Под текстом правил конкурса едва заметной тенью многозначительно проступал сдвоенный силуэт Трилона и Перисферы. Я даже не сразу осознал его присутствие. Потом только он проявился в памяти, словно адресованный лично мне — этакий тайный призыв, безмолвный, но повелительный.
Я очень хорошо понимал, почему мои родители все еще не собрались сходить на Всемирную выставку. Никто мне ничего не говорил, но я понимал. Набравшись храбрости, я попросил у библиотекарши карандаш. Мало того, попросил лист бумаги. Пусть себе улыбается, мне-то что. Списал все данные. Сердце бешено билось. Не услышали бы старики, дремлющие над журналами, да еще эти, которым деваться некуда — сидят тут на жестких стульчиках, клюют носами, — как проснутся, да как вылупятся на меня со свирепым видом!
Направившись к дому, я размышлял уже не над тем, какие фразы выдумаю для сочинения — о нет, я глядел дальше, видел уже собственную благородную главу в бронзе и устремленный в небо горделивый взгляд поверх нью-йоркской Всемирной выставки. Придут как-нибудь Мег со своей мамой на Выставку, глядь — а я тут как тут, на самом видном месте красуюсь. То-то у них рты откроются!
Домой я решил возвращаться не прежним путем, а пройтись мимо пекарни Пехтера к Парк-авеню и свернуть к северу вдоль железнодорожной ветки на Тремонт. Хотел полюбоваться на поезда в широченной канаве глубоко под ногами. Это была та ветка, по которой мой осанистый дядюшка Эфраим ездил из своего особняка на работу и обратно в Пелэм-Манор. Рельсы посередине Парк-авеню делили улицу надвое, обе узкие половины были булыжными, безлюдными и прилегали одна вплотную к глухим краснокирпичным стенам каких-то складов, а другая к забору из черных железных пик. Шагая вдоль забора по бурьяну, скрывавшему залежи мусора, я воображал себя канатоходцем, откалывающим лихие трюки на электрических проводах, сетью натянутых над путями.

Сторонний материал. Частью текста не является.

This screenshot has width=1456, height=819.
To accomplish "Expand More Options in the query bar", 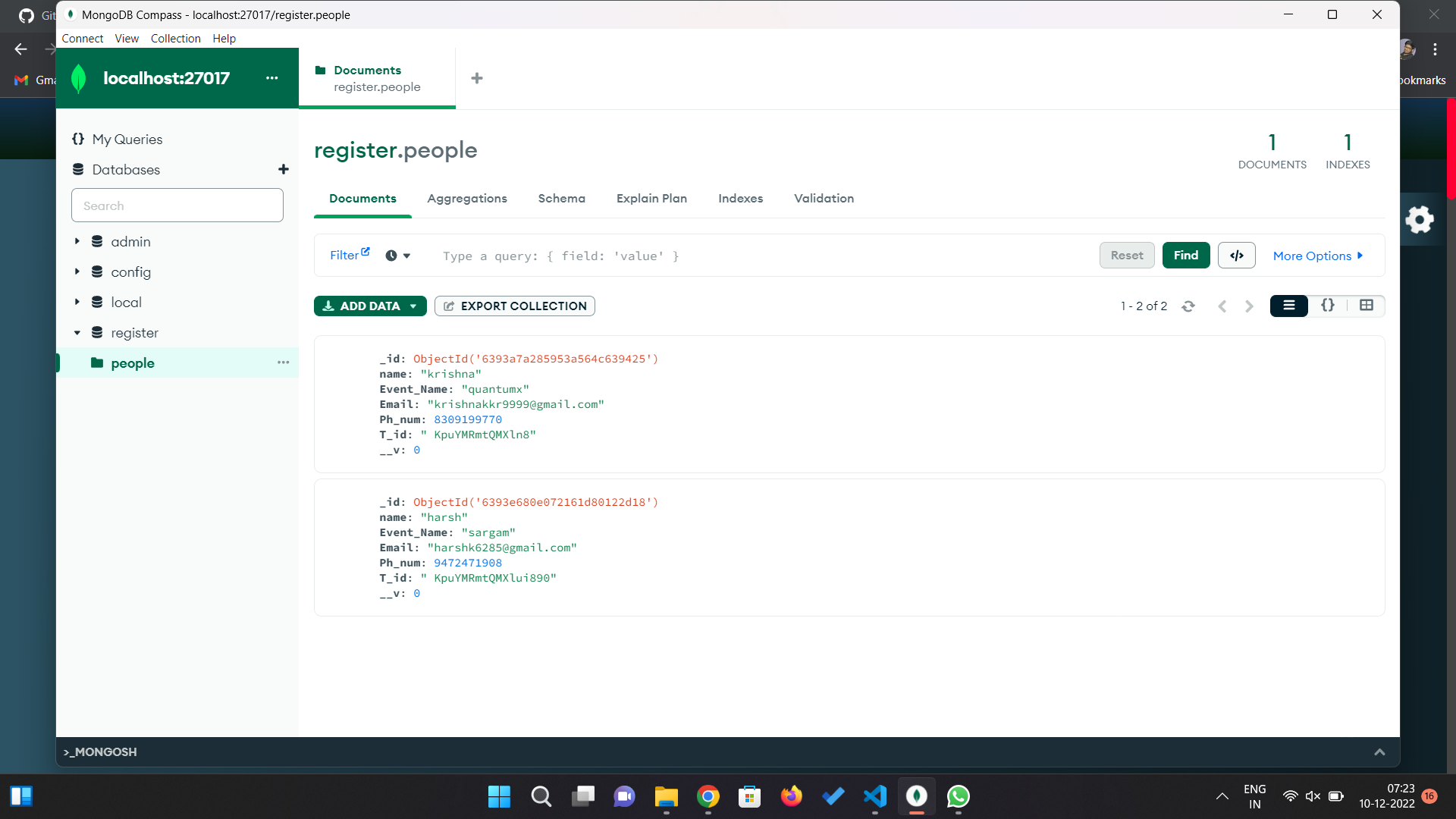I will [1317, 256].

И в этот миг, как снег на голову, двое мальчишек с ножами.
Я их еще и разглядеть-то не успел, а они на меня уже налетели. Потыкивая ножиками, стали теснить к забору, пока я не оказался плотно к нему приперт. Прутья в спину так и впечатались.
От ужаса появилась даже некая отрешенная ясность мысли. Мальчишки были большими — ровесники моего брата. У одного, который похилее, глаза были такие мертвенно-белесые, такие страшные — я в жизни таких не видал, — близко посажены, и узкое, перекошенное лицо. Углы маленького рта зло опущены, нижняя губа с одного края оттопырена, и видны зубы.
Тот, что поплотней, был выше ростом, его иссиня-черные, зачесанные назад волосы торчали перьями, круглое скуластое лицо пестрело угрями, а вздернутый нос походил на поросячий пятачок. И черные ноздри почти правильными кружочками. Нож к моему животу он прижимал не так решительно, как тот, другой. Нервничал, поглядывал по сторонам.
— Еврей? — прорычал хилый.
— Нет, — сказал я.
Он осклабился, протянул свободную руку и вышиб у меня из рук книги. Книги повалились в бурьян.
— Ну, жиденок, — сказал он, — сейчас я тебе уши отрежу. Давай, исповедуйся.
— Что-что?
— Поглядеть охота, как ты перекрестишься. А я вообще не знал, что это такое.
— Жиденок, ясное дело! — Он посильней вдавил острие ножа мне в живот. Сталь добралась до кожи. Еще нажим, и он проткнет меня.
— Ну-ка, где деньги?
— Слушай, — сказал толстый, — давай скорей. — Он и впрямь нервничал. Я вынул то, что у меня было, — десятицентовик и два цента. Толстый скогтил монетки из моей ладони. — Пошли, — сказал он приятелю.
— Ага, только сперва я этому жиденку за вранье кишки выпущу.
— У меня папа полицейский, — сказал я тому, что побольше. Глядеть на него я старался как можно тверже, понимая, что он побаивается. — Как раз на этом участке. На патрульной машине.
Оба уставились на меня. Больше мне на них воздействовать было нечем. В следующий миг меня могли убить или оставить в покое: злобный коротышка заколебался, и все зависело от того, какая блажь в нем перевесит. Острие покалывало живот. Нажим усилился.
— Ладно, пошли, — буркнул толстый.
Хилый поддел меня под подбородок и стукнул затылком об забор.